◆ **Your goal**
Your answer should be only the lines below from the one with "Task: Click the Lightroom Classic LrC icon" to the one with "Screen dimensions: 697x666", repeated exactly, ends included.

◆ **Material for the task**
>>

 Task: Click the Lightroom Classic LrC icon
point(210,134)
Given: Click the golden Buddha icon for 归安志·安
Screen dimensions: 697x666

<<
>>

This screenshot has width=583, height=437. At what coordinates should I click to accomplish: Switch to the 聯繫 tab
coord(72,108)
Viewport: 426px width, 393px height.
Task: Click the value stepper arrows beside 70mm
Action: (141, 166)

<<
>>

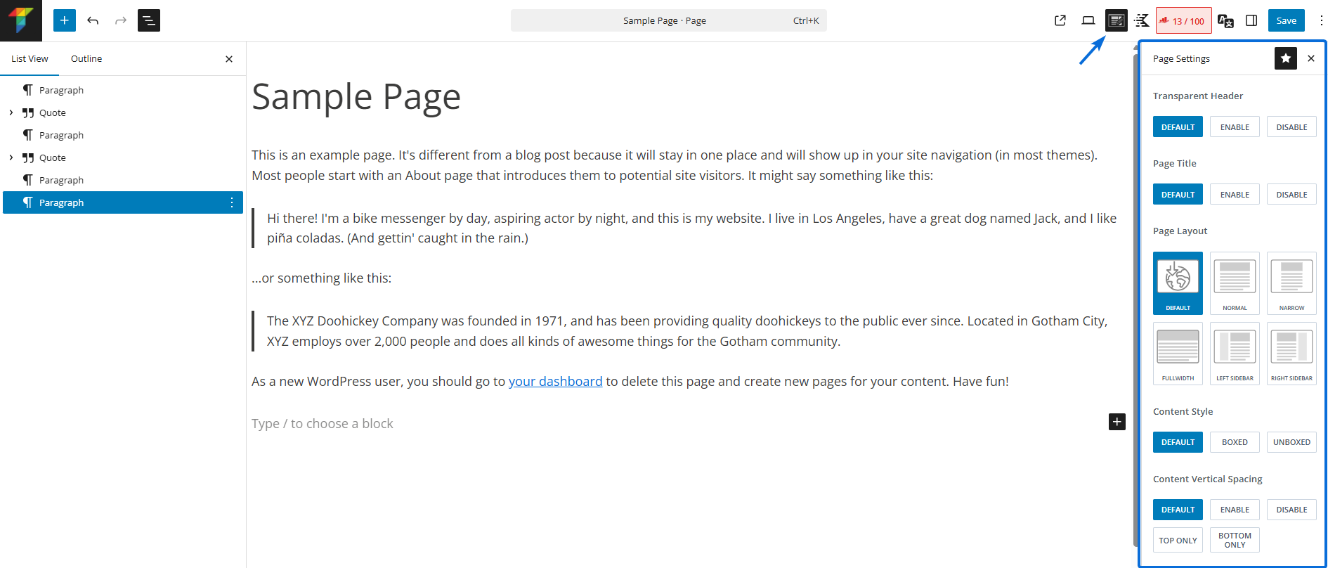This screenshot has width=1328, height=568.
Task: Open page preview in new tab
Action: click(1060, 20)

<<

◆ **Answer box**
 Task: Click the Lightroom Classic LrC icon
point(210,134)
Given: Click the golden Buddha icon for 归安志·安
Screen dimensions: 697x666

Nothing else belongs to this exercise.